Ingrid Bergman plays Dr. Constance Peterson, an emotionally inexperienced and slightly cold psychologist working out of the Green Manors asylum. When the young and dashing Dr. Anthony Edwards (Peck) arrives Constance finds herself romantically drawn to him, but it soon becomes apparent that the new doctor has some issues of his own. Haunted by a serious guilt complex, Edwards suffers from violent episodes brought on by seemingly meaningless images and bouts of amnesia that cause him to pass out. Soon the question becomes: is he a cold-blooded killer or anguished victim? It's up to the newly awakened Dr. Peterson to unlock the memories and find out.

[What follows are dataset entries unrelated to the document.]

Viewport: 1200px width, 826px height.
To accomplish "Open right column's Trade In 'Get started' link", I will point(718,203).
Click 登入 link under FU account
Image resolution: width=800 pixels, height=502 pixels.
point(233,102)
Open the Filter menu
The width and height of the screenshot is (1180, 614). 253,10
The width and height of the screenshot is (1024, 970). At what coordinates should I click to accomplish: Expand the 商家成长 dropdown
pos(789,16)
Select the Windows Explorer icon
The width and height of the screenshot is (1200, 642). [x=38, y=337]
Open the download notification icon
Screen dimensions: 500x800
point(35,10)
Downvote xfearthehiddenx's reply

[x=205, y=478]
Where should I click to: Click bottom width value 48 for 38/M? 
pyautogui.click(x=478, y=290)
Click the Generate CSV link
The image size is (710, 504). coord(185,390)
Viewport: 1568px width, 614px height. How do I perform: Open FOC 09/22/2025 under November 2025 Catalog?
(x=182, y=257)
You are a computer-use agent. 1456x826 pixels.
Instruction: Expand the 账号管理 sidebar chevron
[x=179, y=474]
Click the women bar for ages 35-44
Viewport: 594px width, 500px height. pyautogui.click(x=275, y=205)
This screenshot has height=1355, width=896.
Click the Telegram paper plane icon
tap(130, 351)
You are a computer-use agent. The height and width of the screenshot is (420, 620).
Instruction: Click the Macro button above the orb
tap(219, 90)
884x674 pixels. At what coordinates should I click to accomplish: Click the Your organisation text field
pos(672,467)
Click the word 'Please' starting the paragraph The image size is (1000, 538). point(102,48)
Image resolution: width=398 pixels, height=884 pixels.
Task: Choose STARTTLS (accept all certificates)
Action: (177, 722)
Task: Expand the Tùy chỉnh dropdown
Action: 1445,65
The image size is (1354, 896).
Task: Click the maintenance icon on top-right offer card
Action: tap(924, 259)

While the plot doesn't really stand up to other classic Hitchcock stories, the outstanding camera work and Salvador Dali design certainly do. Most viewers remember the classic Dali dream sequence (and rightly so), but Spellbound is full of great stylish Hitchcockian moments (superb internal framing shots with detailed composition, the traditional overhead boom shot, and plenty of Freudian visuals). One scene in particular that deserves a mention is the bromide-filled milk drinking scene where the camera peers out from the bottom of Gregory Peck's glass. Classic Hitchcock.
So while Spellbound might not be the master of suspense's best movie, the tension-filled atmosphere and aura mystery he creates makes this classic movie one worth seeing.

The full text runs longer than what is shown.